The UK Ambassador to Azerbaijan, Fergus Auld, also sharply criticised the arrests: “The detention of Meydan TV journalists at the end of the COP29 climate conference is a slap in the face to democratic governments,” he wrote on his official X account.

=== US State Department response ===
On December 11, 2024, United States Secretary of State Antony Blinken issued a special statement regarding the arrests of activists and journalists in Azerbaijan and called on the country's authorities to release them. Baku accused Blinken of bias and rejected the claims of suppressing civil liberties. In his statement titled "Escalation of Repression Against Civil Society and Media in Azerbaijan," Blinken specifically mentioned Rufat Safarov, Sevinj Vagifgizi, Azer Gasimli, Farid Mehralizade, Bakhtiyar Hajiyev, recently detained Meydan TV staff, and many others arrested for their human rights work. The U.S. called on the Azerbaijani government to release them immediately, Blinken stated. "The United States is deeply concerned not only about these detentions but also about the increasing repression of civil society and media in Azerbaijan," the United States Department of State's statement emphasized. The Azerbaijani Ministry of Foreign Affairs responded negatively to Blinken's statement, accusing the U.S. State Department of interfering in the country's internal affairs. According to the ministry, such interference has continued "for the past four years," which has been "lost years for Azerbaijani-American relations."

== Documentary films ==
In 2022, she directed the documentary “Çinar ağacının kölgəsində” (In the Shadow of the Plane Tree). In the film, author Aynur Elgunesh returns to the city of Aghdam—where she had been displaced from as a teenager—28 years later, now as a journalist. Throughout the film, she searches for traces of her childhood in the streets of Aghdam and journeys through memories buried under the ruins.

The 18-minute film was produced by journalist and director Durna Safarova, with Matlab Mukhtarov serving as the cinematographer and editor.
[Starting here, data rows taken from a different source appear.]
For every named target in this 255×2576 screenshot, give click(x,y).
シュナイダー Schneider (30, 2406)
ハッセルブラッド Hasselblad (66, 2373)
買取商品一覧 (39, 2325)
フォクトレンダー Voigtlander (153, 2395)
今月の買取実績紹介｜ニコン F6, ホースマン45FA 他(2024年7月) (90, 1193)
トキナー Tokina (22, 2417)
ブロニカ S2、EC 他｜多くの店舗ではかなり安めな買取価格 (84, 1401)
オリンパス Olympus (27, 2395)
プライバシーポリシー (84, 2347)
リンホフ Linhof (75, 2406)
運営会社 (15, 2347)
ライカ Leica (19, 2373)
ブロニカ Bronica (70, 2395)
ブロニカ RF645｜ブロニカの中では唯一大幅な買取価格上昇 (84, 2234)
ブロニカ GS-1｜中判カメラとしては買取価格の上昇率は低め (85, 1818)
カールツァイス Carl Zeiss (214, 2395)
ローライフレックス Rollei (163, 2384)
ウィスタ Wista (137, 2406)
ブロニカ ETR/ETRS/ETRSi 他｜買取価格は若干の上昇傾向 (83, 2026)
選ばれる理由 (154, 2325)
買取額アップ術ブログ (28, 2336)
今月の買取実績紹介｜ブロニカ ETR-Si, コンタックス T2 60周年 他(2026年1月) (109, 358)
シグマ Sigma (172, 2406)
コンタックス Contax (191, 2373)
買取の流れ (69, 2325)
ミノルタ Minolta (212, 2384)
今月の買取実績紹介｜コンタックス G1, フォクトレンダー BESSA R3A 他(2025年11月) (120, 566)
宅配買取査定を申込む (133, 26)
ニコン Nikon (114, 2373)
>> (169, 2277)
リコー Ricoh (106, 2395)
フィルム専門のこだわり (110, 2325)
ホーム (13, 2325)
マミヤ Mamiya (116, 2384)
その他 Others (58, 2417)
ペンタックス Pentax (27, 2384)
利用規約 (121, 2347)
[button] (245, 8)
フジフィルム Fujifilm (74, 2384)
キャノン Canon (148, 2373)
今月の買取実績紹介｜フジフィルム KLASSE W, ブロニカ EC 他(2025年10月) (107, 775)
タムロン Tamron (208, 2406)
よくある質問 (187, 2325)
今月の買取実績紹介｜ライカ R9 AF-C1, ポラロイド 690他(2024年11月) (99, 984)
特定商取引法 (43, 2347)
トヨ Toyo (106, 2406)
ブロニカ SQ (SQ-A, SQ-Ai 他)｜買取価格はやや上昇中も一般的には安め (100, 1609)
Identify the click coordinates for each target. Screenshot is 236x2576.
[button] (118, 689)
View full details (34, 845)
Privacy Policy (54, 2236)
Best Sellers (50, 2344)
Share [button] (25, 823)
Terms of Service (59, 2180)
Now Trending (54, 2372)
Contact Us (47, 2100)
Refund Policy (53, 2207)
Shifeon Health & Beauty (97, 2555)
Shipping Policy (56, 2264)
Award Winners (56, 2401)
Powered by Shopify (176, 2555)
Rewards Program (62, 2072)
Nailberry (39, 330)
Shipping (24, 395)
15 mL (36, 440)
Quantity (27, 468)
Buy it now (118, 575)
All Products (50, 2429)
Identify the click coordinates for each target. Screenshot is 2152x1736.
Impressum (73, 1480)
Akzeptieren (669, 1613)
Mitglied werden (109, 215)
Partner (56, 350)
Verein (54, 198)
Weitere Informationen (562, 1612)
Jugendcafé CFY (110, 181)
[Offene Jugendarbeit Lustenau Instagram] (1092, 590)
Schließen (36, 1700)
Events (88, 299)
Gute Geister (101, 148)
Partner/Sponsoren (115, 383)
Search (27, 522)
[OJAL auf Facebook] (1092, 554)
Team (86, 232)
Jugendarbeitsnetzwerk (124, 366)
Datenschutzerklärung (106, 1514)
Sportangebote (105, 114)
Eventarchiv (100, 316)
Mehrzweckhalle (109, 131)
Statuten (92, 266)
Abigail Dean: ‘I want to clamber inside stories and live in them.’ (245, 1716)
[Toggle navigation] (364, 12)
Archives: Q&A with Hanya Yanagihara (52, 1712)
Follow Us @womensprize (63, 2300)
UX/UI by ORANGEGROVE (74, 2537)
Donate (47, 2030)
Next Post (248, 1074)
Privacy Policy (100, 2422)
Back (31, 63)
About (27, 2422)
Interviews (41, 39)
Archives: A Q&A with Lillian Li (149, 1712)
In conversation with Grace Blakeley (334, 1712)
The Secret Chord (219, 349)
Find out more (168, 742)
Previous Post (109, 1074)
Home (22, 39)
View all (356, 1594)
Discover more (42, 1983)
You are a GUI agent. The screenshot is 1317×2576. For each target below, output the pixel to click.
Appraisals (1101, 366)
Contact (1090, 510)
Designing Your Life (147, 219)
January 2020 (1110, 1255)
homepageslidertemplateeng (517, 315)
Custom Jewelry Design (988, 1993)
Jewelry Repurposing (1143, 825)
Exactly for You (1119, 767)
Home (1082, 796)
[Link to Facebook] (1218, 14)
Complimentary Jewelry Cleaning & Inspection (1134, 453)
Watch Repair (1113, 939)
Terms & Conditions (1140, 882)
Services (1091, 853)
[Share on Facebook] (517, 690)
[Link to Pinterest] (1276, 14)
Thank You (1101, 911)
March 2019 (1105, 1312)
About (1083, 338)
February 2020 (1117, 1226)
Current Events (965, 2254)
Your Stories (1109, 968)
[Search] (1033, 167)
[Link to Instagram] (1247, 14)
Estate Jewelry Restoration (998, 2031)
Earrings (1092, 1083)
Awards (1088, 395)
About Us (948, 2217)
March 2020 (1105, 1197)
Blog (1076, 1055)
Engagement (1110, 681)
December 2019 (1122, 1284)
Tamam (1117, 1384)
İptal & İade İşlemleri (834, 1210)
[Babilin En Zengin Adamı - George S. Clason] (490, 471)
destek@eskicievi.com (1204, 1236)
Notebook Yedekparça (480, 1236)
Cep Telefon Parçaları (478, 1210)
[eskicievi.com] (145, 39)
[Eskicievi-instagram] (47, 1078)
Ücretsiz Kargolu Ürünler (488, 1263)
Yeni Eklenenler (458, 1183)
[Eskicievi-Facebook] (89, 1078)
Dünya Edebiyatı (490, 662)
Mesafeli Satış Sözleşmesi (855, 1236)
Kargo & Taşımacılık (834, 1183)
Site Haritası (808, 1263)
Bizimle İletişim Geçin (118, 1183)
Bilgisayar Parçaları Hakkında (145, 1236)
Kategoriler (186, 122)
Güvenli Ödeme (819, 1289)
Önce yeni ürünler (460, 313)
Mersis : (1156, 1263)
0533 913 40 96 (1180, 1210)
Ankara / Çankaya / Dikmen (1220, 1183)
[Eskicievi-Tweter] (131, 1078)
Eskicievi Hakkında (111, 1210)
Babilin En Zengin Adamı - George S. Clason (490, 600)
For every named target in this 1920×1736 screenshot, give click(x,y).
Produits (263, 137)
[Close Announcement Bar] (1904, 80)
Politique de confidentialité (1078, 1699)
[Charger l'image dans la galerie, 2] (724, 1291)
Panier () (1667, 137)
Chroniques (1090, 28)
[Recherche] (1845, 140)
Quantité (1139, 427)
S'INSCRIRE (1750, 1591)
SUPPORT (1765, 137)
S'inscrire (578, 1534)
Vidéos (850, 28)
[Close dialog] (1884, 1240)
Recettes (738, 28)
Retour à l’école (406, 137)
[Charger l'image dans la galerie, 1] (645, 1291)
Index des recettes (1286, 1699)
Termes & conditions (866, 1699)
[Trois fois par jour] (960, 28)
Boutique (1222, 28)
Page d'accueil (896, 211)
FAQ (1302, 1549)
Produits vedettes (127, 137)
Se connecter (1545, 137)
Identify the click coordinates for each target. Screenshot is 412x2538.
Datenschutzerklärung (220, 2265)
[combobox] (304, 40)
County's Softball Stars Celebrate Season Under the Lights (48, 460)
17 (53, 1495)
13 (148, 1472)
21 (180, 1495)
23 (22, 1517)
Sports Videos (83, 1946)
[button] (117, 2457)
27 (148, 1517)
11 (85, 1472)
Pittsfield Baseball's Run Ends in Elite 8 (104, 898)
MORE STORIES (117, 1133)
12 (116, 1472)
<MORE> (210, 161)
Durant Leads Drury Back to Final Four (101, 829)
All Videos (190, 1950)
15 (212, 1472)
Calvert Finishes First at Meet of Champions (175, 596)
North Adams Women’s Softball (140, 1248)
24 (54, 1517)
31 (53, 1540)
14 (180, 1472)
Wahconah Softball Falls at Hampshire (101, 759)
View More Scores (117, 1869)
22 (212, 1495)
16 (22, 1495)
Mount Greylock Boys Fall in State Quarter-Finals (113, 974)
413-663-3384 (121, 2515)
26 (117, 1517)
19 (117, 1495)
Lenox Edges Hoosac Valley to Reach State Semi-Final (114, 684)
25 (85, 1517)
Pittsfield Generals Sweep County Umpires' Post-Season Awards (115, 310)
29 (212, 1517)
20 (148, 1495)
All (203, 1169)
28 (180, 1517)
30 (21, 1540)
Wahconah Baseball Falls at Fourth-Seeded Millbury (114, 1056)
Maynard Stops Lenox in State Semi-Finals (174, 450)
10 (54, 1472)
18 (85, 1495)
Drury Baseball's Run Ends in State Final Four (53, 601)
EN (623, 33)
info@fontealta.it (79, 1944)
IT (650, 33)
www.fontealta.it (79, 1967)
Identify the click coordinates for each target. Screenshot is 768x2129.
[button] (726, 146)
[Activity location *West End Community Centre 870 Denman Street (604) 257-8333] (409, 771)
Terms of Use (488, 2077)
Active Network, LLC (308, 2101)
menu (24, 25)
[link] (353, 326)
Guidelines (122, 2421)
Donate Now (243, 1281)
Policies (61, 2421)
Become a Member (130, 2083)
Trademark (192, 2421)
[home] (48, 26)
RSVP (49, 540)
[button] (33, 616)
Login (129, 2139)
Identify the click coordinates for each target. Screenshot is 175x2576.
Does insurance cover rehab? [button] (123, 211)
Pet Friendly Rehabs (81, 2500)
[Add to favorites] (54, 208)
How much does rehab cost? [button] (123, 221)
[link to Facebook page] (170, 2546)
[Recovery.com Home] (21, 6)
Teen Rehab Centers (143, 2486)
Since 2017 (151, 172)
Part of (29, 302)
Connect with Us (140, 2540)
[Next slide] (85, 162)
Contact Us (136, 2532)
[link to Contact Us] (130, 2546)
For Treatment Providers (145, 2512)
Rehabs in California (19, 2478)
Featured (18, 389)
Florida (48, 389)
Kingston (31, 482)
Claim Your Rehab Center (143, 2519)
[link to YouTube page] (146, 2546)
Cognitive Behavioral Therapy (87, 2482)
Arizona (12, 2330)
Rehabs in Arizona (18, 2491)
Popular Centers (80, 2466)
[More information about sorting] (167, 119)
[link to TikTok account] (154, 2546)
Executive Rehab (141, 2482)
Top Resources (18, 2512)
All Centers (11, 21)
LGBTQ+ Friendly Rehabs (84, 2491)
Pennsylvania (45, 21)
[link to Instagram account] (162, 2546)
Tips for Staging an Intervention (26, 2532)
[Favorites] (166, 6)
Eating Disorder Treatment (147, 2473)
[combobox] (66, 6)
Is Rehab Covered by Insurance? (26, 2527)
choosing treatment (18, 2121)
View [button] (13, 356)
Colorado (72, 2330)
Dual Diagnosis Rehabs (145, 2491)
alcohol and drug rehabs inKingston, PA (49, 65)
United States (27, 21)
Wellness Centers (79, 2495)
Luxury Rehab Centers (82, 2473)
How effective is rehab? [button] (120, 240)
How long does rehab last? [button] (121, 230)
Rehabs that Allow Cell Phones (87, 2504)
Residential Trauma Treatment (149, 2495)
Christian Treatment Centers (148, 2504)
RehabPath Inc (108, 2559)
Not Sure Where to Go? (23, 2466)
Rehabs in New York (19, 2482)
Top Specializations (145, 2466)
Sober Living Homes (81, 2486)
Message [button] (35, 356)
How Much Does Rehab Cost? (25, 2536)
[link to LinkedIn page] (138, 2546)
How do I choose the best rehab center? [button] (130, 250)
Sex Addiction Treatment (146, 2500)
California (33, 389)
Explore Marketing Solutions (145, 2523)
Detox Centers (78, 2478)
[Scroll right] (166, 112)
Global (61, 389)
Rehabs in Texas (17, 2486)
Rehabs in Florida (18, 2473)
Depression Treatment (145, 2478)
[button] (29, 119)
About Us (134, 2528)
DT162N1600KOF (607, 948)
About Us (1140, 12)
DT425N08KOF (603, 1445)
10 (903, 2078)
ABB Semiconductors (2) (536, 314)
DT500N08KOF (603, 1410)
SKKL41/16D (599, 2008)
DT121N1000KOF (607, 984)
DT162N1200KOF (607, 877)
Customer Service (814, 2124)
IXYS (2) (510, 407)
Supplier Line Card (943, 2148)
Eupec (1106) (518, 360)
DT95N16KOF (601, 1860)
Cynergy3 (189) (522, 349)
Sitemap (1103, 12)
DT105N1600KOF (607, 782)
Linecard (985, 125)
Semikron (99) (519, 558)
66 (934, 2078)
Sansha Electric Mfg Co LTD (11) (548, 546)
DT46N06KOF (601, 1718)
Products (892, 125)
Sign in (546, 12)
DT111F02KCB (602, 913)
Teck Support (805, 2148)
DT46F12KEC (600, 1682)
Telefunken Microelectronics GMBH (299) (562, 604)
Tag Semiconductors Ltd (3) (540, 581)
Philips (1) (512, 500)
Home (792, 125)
The documentary was screened at the Sarajevo Film Festival in August 2022.

In 2023, the film received a Special Jury Prize at the SevilleFest film festival.

== Awards ==
- In 2009, she was honored with the Media Key Award in the category of “Journalist of the Year.”
- In 2014, she received the Hasan bey Zardabi Award from the Azerbaijan Journalists’ Union.
- Also in 2014, she was awarded the OSCE Journalism Prize.
- In 2025, she was honored with the Wallis Annenberg Justice for Women Journalists Award.